Ich fand dieses Buch sehr interessant. Bisher habe ich von noch keinem Nachfahren von Nazi-Größen gelesen, obwohl ich nun gelernt habe, dass es da allerhand Bücher gibt. Das besondere an diesem Buch hier ist Jennifer Teege als Person. Nicht nur was sie 38 Jahre ihres Lebens völlig ahnungslos, woher sie stammt, sie ist auch die Tochter eines Nigerianers und hat in Israel studiert, dort mit Holocaust-Überlebenden gearbeitet und zwei sehr gute jüdische Freundinnen. Damit könnte die Kluft zwischen ihrem Leben und ihrer Familiengeschichte wohl nicht größer sein.

Im ersten Teil des Buches geht es um diese Familiengeschichte, um den Großvater Amon Göth und die Großmutter, die seine Geliebte war und später seinen Namen annahm und sein Foto immer über ihrem Bett hingen hatte. Um den Schock zu verwinden reist Jennifer Teege nach Polen und besucht die Orte, die ihr Großvater einst beherrschte. Sie ist zwar schon sehr belesen zum Thema, liest nun aber noch mehr. Dieser Teil hat mir inhaltlich am besten gefallen, denn das würde man beim Titel des Buchs auch erwarten.

Danach geht es um die Mutter, deren Leben durch ihre Herkunft fast völlig bestimmt wurde. Dabei geht es dann auch viel um das Aufwachsen von Jennifer Teege als Kind im Kinderheim, als Pflegekind und schließlich als Adoptivkind. Hier bewegen wir uns dann weg von den Themen des Holocaust. Ich fand auch diese Themen interessant, allerdings verliert sich so ein bisschen der Fokus in diesem Teil, und es wird recht breit Verschiedenes diskutiert.

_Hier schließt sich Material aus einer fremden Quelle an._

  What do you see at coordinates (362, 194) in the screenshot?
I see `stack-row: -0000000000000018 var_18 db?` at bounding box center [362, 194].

Am Ende geht es dann um die israelischen Freundinnen und wie diese schließlich auf die Enthüllung ihre Geheimnisses reagieren. Auch die Kapitel über das Studium in Israel und, welche Probleme es in diesem Land gibt, waren spannend, aber man hatte das Gefühl, man liest inzwischen eigentlich ein anderes Buch als am Anfang. Schließlich geht es dann im letzten Teil noch einmal zurück nach Polen, dadurch schließt sich der Kreis.

Stilistisch ist das Buch in Teile getrennt, die Jennifer Teege berichtartig in der ersten Person schreibt, und Teile, die Nikola Sellmair journalistisch über Jennifer Teege, die anderen Personen, die im Buch vorkommen, und einige Querverweise und Hintergrundwissen hinzufügt. Das fand ich gut gemacht, denn so bekommt man eher die Gedanken und Gefühle von Jennifer Teege, aber gleichzeitig wird das mit Hintergrundwissen ergänzt, damit man es besser einordnen kann. Im Buch enthalten sind auch ein paar Bilder, was ich in Memoiren immer schön finde.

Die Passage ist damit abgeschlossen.